Le testimonianze che raccolgo settimanalmente raccontano che una parte del mercato del lavoro si è disumanizzato, persone che si sentono numeri, limoni da spremere e che vanno cestinati nelle assicurazioni sociali quando non producono più. Questi vissuti trovano riscontro in dati allarmanti, che vedono il Ticino come fanalino di coda di tutta la Svizzera: il 20% degli occupati ticinesi teme per il proprio posto di lavoro, il 21.5% ha dei problemi a conciliare vita professionale e privata, mentre addirittura il 27.5% presenta sintomi legati ad eccessivo stress (fonte Job Stress Index). Se a ciò sommiamo le difficoltà materiali, cioè che l’11% lavoratori è in povertà (e il rischio di povertà è del 30%) risulta del tutto evidente che viviamo in un contesto patologico!
Ben venga quindi la campagna lanciata a livello nazionale e dal DSS per combattere il disagio psicologico. Ma è urgente capire che una delle principali cause è il contesto socioeconomico: curare questo mercato del lavoro, in modo da evitare che si ammalino le persone. Oltre a continuare la lotta per migliorare le condizioni materiali (un aspetto fondamentale è il salario minimo!), sul fronte dei rischi psicosociali c’è moltissimo da fare. Ritengo che la politica debba agire su 3 assi: prevenzione, intervento precoce e controllo. La prevenzione intesa come formazione dei quadri dirigenti e intermedi, far rendere consapevoli degli enormi rischi psicosociali correlati alla gestione dei collaboratori.

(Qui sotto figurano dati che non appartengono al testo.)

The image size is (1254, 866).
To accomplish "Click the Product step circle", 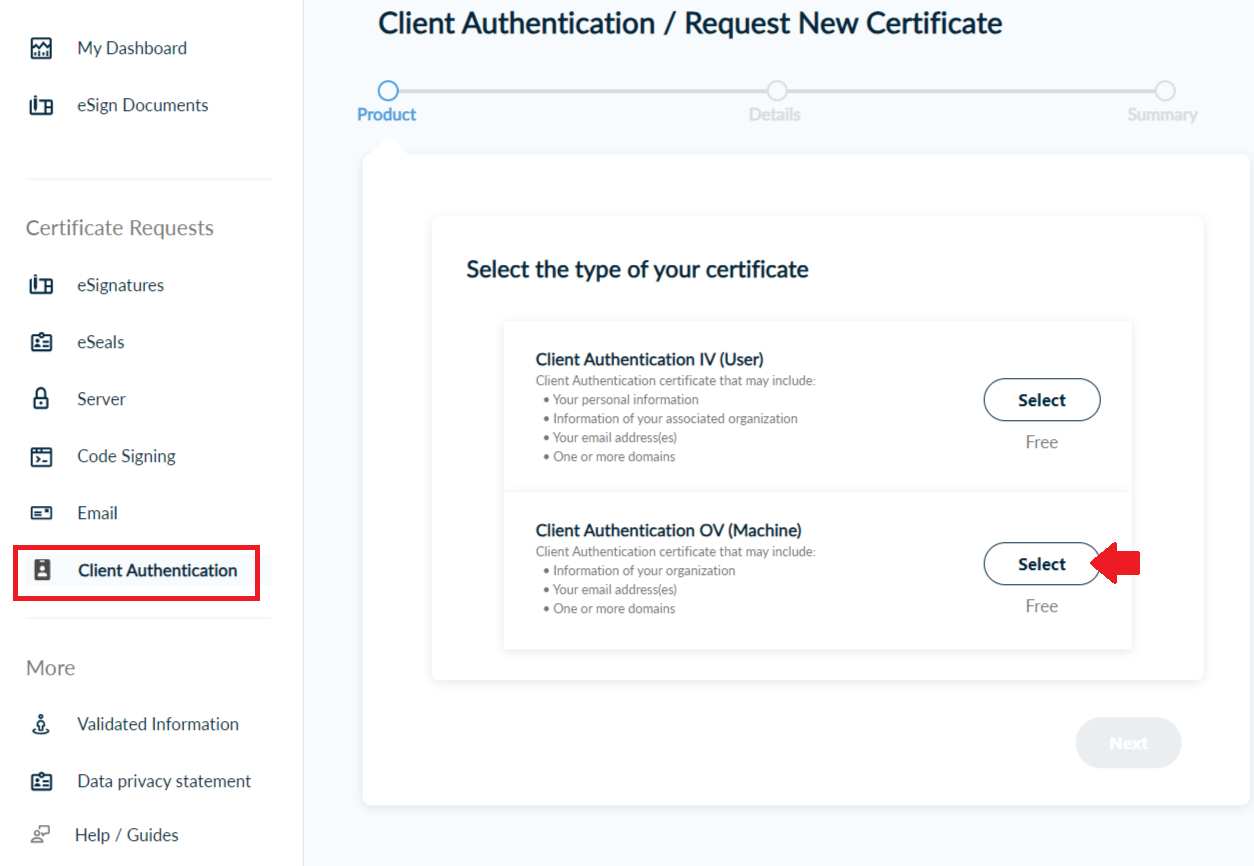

L’intervento precoce per permettere a chi ha delle difficoltà di trovare sostegno e aiuto concreto, ad esempio rinforzando il laboratorio di psicopatologia del lavoro, che già oggi è uno strumento importante. In ultima analisi, soprattutto laddove è appurata una gestione negativa e pericolosa per la salute del personale, l’ispettorato del lavoro deve essere messo in condizione di intervenire. E’ tempo che la politica agisca anche qui. E io mi impegno a farlo sin d’ora.